● EXTRACT TO READ:

>>>

I stepped outside this morning as a kite flew low over the house. Another parted the air above my head as I left the car to call at the little shop and two more swooped down as I unlocked the door coming home. Tribes of sparrows flocked everywhere, enjoying the rich pickings of newly turned earth in the fields as I walked the dog this morning and a murmuration of starlings swirled through the mist casting strange and unearthly shadows …and even I don’t have the camera in my hand all the time…
“Are there always this many birds about?” my son had asked yesterday in some confusion, as yet another murder of crows had risen from the road and a charm of magpies seven strong had joined a further four at the roadside. To be fair, their numbers were impressive and we simply could not help but take note of their presence. “The AAQ’s well up today,” I replied.
I caught the glance between my sons; “AAQ?”
“Avian Activity Quotient.” Blank stares. “Stu and I use the term for all the birds that show up when we are out researching for the books.”
“You mean, you made it up.” Well, sort of…not the birds, just the acronym… and? “You two are weird.” This is not said with any insult implied, just an observation made many times before. I noted the twitching corners of mouths that were not, apparently laughing. Not at all. I dutifully agree with their character assessment, they would expect nothing less after all, and I explain. I tell them about all the birds that show up far too conveniently when anything is afoot, in a manner too synchronous to ignore.
“It is just,“ I finish loftily, “based on an observation of reality.”
“Your reality…”

<<<

● DATA SECTION:
>>>

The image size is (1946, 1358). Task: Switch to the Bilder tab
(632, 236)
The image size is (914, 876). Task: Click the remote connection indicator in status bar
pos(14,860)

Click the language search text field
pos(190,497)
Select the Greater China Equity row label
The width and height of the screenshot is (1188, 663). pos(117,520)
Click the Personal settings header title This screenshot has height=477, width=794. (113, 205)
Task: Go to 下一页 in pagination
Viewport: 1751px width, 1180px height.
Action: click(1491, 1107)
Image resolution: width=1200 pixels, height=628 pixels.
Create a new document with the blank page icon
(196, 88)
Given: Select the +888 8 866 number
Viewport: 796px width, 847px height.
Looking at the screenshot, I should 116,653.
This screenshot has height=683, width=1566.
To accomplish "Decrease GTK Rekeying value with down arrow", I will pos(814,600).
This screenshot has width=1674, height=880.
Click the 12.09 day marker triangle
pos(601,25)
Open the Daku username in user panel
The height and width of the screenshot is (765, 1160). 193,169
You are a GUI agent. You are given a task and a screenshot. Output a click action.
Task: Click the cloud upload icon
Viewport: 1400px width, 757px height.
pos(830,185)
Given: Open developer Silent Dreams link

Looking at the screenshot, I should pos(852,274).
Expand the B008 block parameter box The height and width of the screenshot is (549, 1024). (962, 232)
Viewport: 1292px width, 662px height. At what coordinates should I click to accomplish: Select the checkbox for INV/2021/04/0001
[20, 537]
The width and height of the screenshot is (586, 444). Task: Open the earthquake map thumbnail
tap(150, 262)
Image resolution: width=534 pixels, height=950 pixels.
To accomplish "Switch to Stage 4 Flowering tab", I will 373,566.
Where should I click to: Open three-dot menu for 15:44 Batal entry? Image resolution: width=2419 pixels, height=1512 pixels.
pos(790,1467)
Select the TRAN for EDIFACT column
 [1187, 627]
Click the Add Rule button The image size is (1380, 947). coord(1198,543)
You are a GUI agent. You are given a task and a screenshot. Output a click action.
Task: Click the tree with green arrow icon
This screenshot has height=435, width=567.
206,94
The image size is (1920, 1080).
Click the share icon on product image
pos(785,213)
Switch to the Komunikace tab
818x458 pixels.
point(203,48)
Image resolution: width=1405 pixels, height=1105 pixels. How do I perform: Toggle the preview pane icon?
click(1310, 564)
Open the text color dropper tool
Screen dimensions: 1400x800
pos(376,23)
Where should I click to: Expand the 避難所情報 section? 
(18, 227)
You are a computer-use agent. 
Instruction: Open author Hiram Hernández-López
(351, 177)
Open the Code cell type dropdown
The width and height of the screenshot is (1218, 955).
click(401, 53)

<<<

● DIRECTIVE 1: In the passage about birds, what does "AAQ" stand for?
● DIRECTIVE 2: From the passage about birds, copy everything from "I caught the" down to "synchronous to ignore.".
● DIRECTIVE 3: Write what comes next in the passage about birds, picking up after its final line.

● EXERCISE RESULT 1: Avian Activity Quotient.

● EXERCISE RESULT 2:
I caught the glance between my sons; “AAQ?”
“Avian Activity Quotient.” Blank stares. “Stu and I use the term for all the birds that show up when we are out researching for the books.”
“You mean, you made it up.” Well, sort of…not the birds, just the acronym… and? “You two are weird.” This is not said with any insult implied, just an observation made many times before. I noted the twitching corners of mouths that were not, apparently laughing. Not at all. I dutifully agree with their character assessment, they would expect nothing less after all, and I explain. I tell them about all the birds that show up far too conveniently when anything is afoot, in a manner too synchronous to ignore.

● EXERCISE RESULT 3:
“Everything is based on our observation of reality…” I begin, prepared to expound…
“Your reality is weird,” says one.
“You make reality up as you go along,” says the other.
It needed a long answer or none… and the only branches of physics they were interested in as we approached the airfield were gravity and aerodynamics. Neither metaphysics nor philosophy would have been appropriate at that moment either. Maybe I should get them Gary’s book, The Last Observer for Christmas?
I settled instead for a smile that better suited the mood of the moment, while they discussed my levels of sanity between them in a way that any observer would have thought gave real cause for concern.
But it wasn’t such a far-fetched premise as the laughter implied. The creation of our reality by observation and our perception of the observed, is an interesting subject… but not one that can be addressed at such light hearted moments. Perhaps that ties in with their own weird idea that I am both omniscient and omnipotent as a Mum… his ‘own personal Wiki’ according to one of them and, apparently, a weather mage to boot if their comments on the heavy fog and clouds were anything to go by, “Can’t you do something about it?”
There were a lot of people there yesterday who were willing the leaden skies to clear and even I had to wonder how much such a combined and focussed will to observe blue skies might affect the moisture laden air.
“I’m working on it,” I laughed…. and my sons looked at me with deep suspicion as the clouds parted to reveal blue skies.





























I love their reactions, of course, the kids always think their parents are weird. But there they hedge their bets just in case you might just be right!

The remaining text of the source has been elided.